The "improve" step is when the solutions for business process improvement are finally executed. Once executed, the last step—control—checks the results of the improvement step to ensure they are in line with the company's goals. Improvements that give unfavorable results are modified, while those that comply with the Six Sigma quality process are maintained.

DMADV—Define, Measure, Analyze, Design, and Verify—is a version of DMAIC adapted for creating new products and business processes. The fundamental difference between DMADV and DMAIC is the customer input. Customer satisfaction is integrated in every step of DMADV projects. The two final steps, Design and Validate, deals with acknowledging customer feedback on product design.

What Are Control Limits?

Control limits are a tool used in graphical analysis of a production process. The control limits represent the widest variation in outcomes from the production process that would be considered statistically normal; a breach of these limits suggests a likely problem with the production process. The control limits are different from arbitrary limits that a company may set to ensure either quality or customer satisfaction.

The use of control limits simply involves measuring individual outcomes of a production process that is intended to be consistent. For example, a widget factory might measure its widgets to make sure that they are all the same size, or at least very similar. Depending on the resources of the company, it may measure every single widget or simply take a representative sample. Such a sample would have to cover every possible input variable, such as different machines, different batches of raw materials and different operating staff.

Calculating the control limit involves first calculating the standard deviation. This is a mathematical process based on a large sample of data, for example an entire batch of widgets. The standard deviation uses a mathematical formula that calculates the average degree to which a single unit varies from the overall average. In this example, it would be the average amount by which the size of any randomly selected widget varies in size from the average of the entire batch. Standard deviation therefore tells you how close to identical or how varied an entire batch is.

The control limit is plus or minus three times the average variation. If the average widget is 10 inches (25.4 cm) wide and the standard deviation is 0.1 inch (2.5 mm), then the control limits will be 10.3 inches (26.2 cm) and 9.7 inches (24.6 cm). Statistically, with any production process — not just this widgets example — 99.73% of units will fall within the control limits.

The idea of these limits is to act as a signal that the outcomes are statistically unusual and thus there may be a production problem. Any time that an outcome falls outside of the limits acts as such a signal.
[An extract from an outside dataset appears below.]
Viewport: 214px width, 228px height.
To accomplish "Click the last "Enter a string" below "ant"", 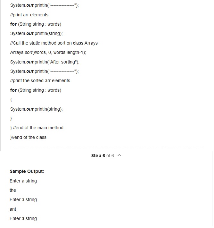I will tap(23, 218).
Therefore, if any widget is measured at more than 10.3 inches or less than 9.7 inches, it should trigger an investigation into whether there are potential problems.
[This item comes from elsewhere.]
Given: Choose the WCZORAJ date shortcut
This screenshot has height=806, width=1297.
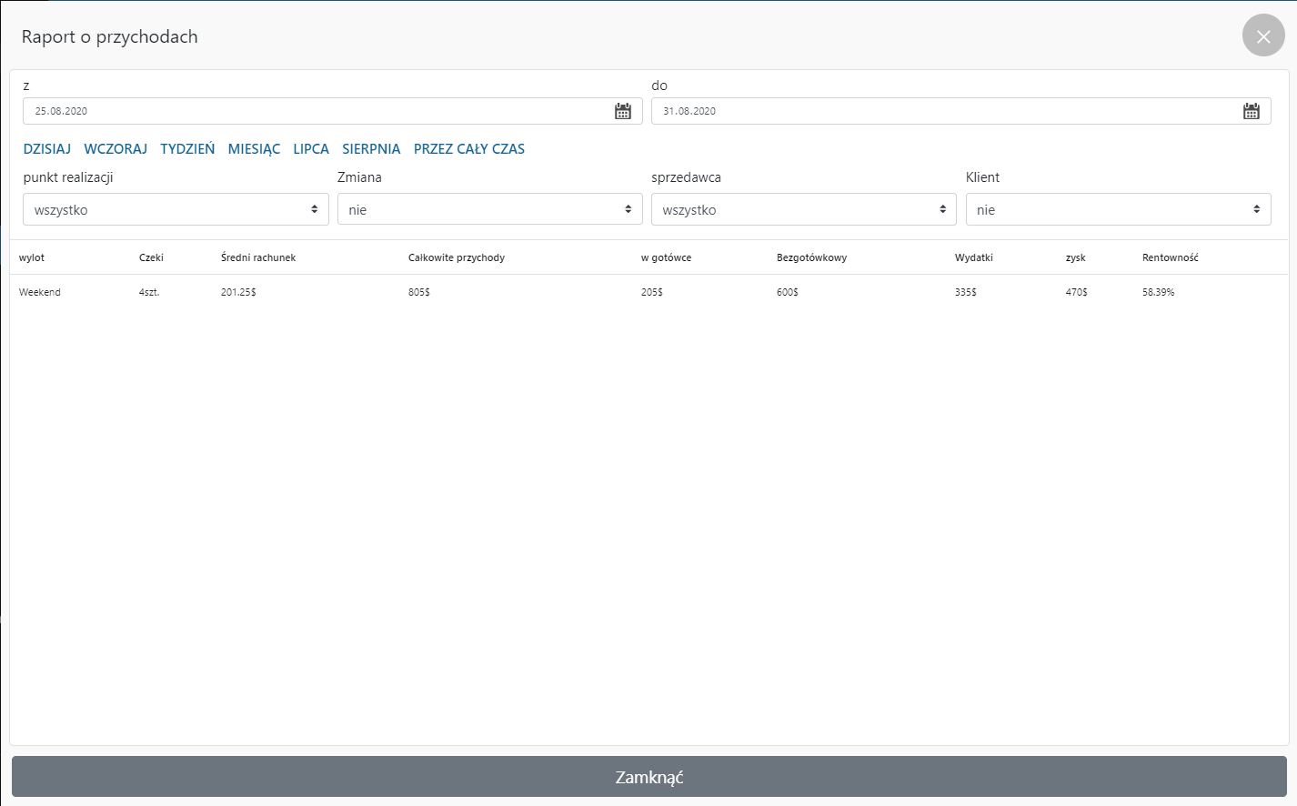Looking at the screenshot, I should pyautogui.click(x=116, y=149).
It's important to remember that the setting of control limits is a purely statistical process: a product breaching the limits is not necessarily of good or poor quality. Companies will often set their own limits to monitor based on qualitative or quantity factors. The widget company might decide to aim keep all widgets between 9.7 inches (24.6 cm)and 10.3 inches (26.2 cm) as a matter of quality. As a separate example, the company might be forced to keep all widgets between 9.9 inches (25.1 cm) and 10.1 inches (25.6 cm) because otherwise they wouldn't fit into the widget packets used for delivery. Such limits, chosen by the manufacturer, are known as tolerance limits or simply specifications.